26 ministres se sont réunis récemment ici à Montréal, à environ 200 mètres de mon lieu de travail. Bien sûr, les mesures de sécurité pour faire face aux alter-mondialistes étaient impressionnantes: le bloc entier de l'Hôtel où se réunissaient les conférenciers était protégé par des barricades et une constante surveillance, les artères principales étaient fermées autour du lieu de la rencontre, le trafic dévié, les médias omniprésents. Tout pour que cette rencontre se déroule le plus calmement possible. Les enjeux étaient doubles: les subventions à l'agriculture qui tuent l'agriculture des pays pauvres, et les pharmaceutiques. Je reviendrai plus en détail sur ces deux derniers sujets. Mais je veux discuter des alter-mondialistes.

La première journée, environ deux cent ont été arrêtés, amenés au poste de police et ont dû payer une caution en plus de promettre de s'abstenir de participer à des attroupements illégaux pour pouvoir être libérés. Pourquoi ont-ils été arrêtés? Quand je visualise les scènes d'individus masqués d'une cagoule, avec un marteau ou un bâton de base-ball, fracassant des vitrines sur une artère commerciale au nom d'une supposée opposition à la mondialisation, j'ai le goût de vomir.

Quelques manifestants ont réussi à donner mauvaise presse à tout le mouvement alter-mondialiste à qui je donne légitimité et raison d'être. Il faut dire que la presse était plutôt avide de telles bavures...

Au fait, quelle est la véritable intention d'un manifestant qui insère un marteau ou un bâton dans son sac le matin en se disant qu'il va manifester aujourd'hui? Et que peuvent bien penser ces autres manifestants qui suivent une bande de cagoulés (car ceux-ci étaient en avant)? J'ai manifesté contre la guerre en Irak, à -35C dans les rues de Montréal. J'étais en accord avec certains slogans, et pas contre d'autres. Ceux-ci, je les reprenais haut et forts, ceux-la, ne trouvaient écho dans mon silence. Mais il y a cette marge ou je n'accepte pas un mal pour réparer un autre mal. Je me marcherai pas derrière un cagoulé - celui-là même qui ose crier haut et fort une opinion sans avoir le courage la signer avec son propre visage.

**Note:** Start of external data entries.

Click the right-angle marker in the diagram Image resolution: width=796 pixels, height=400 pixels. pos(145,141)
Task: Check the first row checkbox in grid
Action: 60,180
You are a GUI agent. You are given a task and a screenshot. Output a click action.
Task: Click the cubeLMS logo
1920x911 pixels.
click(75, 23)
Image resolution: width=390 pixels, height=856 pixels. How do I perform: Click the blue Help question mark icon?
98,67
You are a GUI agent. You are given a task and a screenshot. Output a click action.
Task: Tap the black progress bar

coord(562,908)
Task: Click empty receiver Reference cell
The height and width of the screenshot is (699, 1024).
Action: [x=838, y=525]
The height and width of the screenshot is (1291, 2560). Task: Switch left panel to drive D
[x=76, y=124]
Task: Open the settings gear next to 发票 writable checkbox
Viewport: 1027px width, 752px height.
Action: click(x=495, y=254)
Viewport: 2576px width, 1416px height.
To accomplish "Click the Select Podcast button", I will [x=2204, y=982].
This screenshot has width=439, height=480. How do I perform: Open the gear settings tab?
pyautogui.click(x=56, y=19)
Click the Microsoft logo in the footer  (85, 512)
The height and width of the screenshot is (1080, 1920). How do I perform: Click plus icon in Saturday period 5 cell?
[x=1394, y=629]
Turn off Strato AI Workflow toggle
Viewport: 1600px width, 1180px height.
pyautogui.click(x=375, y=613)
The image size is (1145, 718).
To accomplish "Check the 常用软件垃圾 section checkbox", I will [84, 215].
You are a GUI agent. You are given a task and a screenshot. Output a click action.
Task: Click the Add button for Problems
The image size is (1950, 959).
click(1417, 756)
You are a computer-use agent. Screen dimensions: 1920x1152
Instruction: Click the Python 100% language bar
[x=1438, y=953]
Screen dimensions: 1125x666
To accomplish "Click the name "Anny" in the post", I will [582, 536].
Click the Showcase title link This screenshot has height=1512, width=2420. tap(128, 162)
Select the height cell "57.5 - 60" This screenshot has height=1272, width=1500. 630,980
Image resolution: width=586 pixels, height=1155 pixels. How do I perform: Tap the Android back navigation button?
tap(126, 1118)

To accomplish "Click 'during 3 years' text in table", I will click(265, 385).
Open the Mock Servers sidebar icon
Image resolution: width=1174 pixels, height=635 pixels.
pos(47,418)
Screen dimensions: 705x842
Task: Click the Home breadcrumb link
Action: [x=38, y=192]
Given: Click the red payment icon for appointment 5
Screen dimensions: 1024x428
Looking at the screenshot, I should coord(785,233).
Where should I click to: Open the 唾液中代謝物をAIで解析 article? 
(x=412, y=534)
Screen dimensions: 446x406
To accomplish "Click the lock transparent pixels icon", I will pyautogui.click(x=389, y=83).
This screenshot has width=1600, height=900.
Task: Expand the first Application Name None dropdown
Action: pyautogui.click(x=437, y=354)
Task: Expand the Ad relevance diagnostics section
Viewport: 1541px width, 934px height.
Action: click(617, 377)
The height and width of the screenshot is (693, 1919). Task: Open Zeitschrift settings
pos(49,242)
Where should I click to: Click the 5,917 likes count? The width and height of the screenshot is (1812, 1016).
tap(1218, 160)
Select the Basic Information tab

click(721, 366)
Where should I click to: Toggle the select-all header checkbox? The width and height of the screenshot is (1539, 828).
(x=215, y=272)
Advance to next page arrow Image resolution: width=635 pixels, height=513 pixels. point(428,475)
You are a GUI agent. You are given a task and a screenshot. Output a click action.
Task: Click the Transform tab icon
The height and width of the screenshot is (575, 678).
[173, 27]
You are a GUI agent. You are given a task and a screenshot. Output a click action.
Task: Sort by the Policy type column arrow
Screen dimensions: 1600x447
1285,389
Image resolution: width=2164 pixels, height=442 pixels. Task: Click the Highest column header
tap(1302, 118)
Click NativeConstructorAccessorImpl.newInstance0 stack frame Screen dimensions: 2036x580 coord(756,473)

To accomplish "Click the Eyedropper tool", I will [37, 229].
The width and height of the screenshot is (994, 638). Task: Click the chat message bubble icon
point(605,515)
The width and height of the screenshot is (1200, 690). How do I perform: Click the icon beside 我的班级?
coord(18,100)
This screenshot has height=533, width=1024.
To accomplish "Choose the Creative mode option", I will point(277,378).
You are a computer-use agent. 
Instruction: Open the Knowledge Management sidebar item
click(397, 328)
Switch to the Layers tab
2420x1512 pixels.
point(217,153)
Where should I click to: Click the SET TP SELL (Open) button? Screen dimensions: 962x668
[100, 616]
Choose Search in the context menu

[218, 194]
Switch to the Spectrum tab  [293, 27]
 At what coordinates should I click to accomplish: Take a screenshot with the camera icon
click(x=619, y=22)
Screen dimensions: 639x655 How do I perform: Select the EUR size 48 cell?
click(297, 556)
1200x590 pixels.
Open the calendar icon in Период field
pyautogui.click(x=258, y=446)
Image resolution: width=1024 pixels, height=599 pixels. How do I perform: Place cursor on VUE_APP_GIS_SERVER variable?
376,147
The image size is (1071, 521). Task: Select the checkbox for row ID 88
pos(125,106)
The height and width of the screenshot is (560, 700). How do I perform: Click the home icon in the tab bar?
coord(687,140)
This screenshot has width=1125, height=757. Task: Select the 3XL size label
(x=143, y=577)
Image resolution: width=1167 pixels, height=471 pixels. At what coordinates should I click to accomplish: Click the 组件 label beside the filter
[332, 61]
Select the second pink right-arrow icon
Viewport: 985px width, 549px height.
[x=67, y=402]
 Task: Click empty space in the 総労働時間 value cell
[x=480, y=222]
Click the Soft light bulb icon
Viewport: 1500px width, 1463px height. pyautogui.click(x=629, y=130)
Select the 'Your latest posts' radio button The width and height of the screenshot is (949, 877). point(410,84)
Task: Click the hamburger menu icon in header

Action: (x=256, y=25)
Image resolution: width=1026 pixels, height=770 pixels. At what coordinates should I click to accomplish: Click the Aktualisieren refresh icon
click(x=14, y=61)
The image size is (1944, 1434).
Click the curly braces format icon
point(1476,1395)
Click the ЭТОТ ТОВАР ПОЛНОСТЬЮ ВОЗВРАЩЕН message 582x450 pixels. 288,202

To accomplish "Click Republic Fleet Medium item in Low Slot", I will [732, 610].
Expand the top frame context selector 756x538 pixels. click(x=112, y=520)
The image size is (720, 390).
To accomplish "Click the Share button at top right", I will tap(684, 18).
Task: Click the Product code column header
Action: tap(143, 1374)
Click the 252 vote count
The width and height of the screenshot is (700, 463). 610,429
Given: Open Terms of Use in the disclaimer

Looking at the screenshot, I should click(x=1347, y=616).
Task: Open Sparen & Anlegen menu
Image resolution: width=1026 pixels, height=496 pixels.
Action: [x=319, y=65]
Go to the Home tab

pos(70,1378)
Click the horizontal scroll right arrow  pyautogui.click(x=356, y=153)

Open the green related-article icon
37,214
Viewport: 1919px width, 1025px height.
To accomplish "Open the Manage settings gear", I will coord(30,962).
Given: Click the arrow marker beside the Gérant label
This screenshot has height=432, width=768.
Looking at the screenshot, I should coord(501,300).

De plus, quand on demande à certains manifestants le pourquoi de cette rencontre de l'OMC, peu peuvent vraiment répondre. Le devoir et l'obligation de tout manifestant est d'être conscient du pourquoi de son geste, de se tenir informé, critique et souple d'esprit. Je veux entendre des manifestants intelligents, informés, engagés, humble de coeur et, avant tout humains. De certains croient que l'OMC est déshumanisée. On n'humanise quoi que ce soit par la violence, mais par le dialogue et le désir de résolution. L'OMC existe et est là, c'est un fait. Des gens de bonne volonté y travaillent afin d'améliorer les conditions de vie de tous les êtres humains, c'est un fait. Des vitres ont été cassées, c'est un fait. Des cagoulés ont marché dans les rues de Montréal criant leur haine, c'est un fait.

Bien sûr il y a beaucoup (la majorité je dirais) de gens sincères et profondément humains parmi les manifestants. Bien sûr certaines têtes écervelées ont pris tout le terrain médiatique. Bien sûr, les médias ont mis l'accent sur les gestes disgracieux. Mais le résultat est le même: manifestants, ministres, journalistes, riches et moins riches, tous, nous devons travailler pour équilibrer ce monde, apporter justice et équité sur cette planète et amoindrir les souffrances et les pleurs.

C'est ce que certains manifestants essayaient de faire. Et c'est aussi ce que certains conférenciers essayaient aussi de faire. Tant de brouhaha, tant d'incompréhension, tant de mots qu'il aurait fallu dire.